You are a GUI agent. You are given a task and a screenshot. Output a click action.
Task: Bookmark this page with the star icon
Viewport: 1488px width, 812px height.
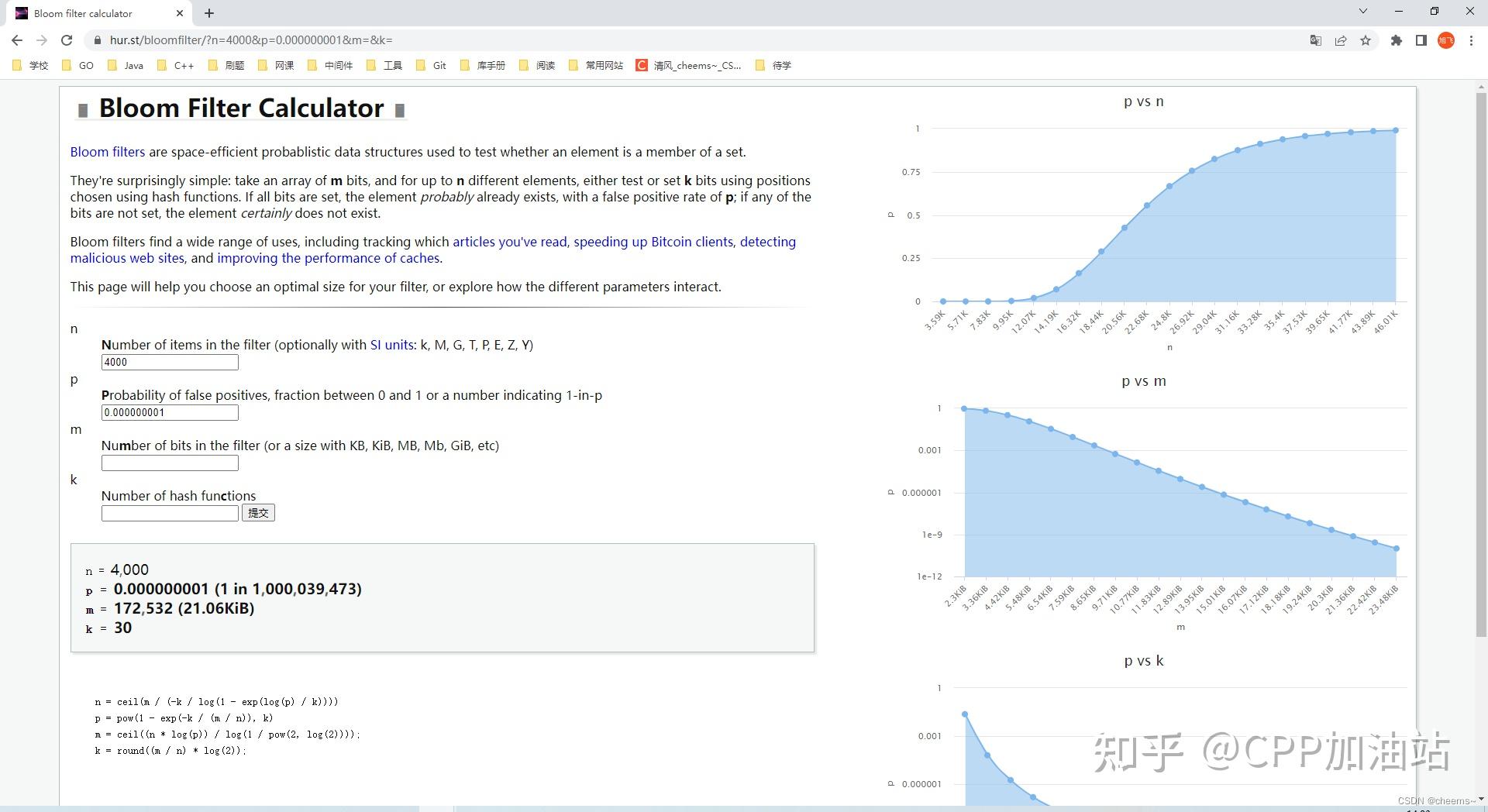(x=1366, y=40)
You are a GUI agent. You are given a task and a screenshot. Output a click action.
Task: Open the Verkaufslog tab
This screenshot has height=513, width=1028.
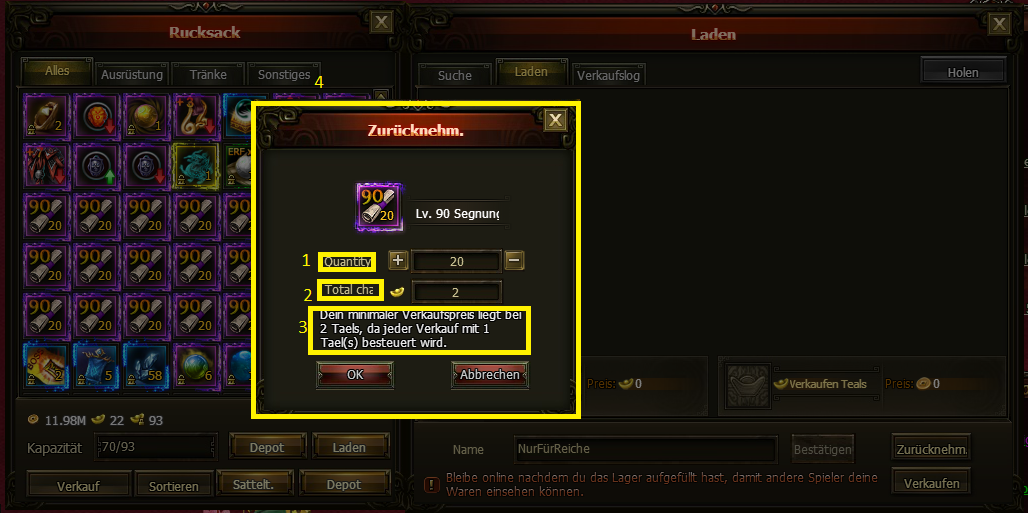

####################

→ Task prompt
The task calls for every line of the data to be returned exactly, without pictures.

→ Reply
You are a GUI agent. You are given a task and a screenshot. Output a click action.
Task: Bookmark this page with the star icon
Viewport: 1488px width, 812px height.
(x=1366, y=40)
You are a GUI agent. You are given a task and a screenshot. Output a click action.
Task: Open the Verkaufslog tab
This screenshot has height=513, width=1028.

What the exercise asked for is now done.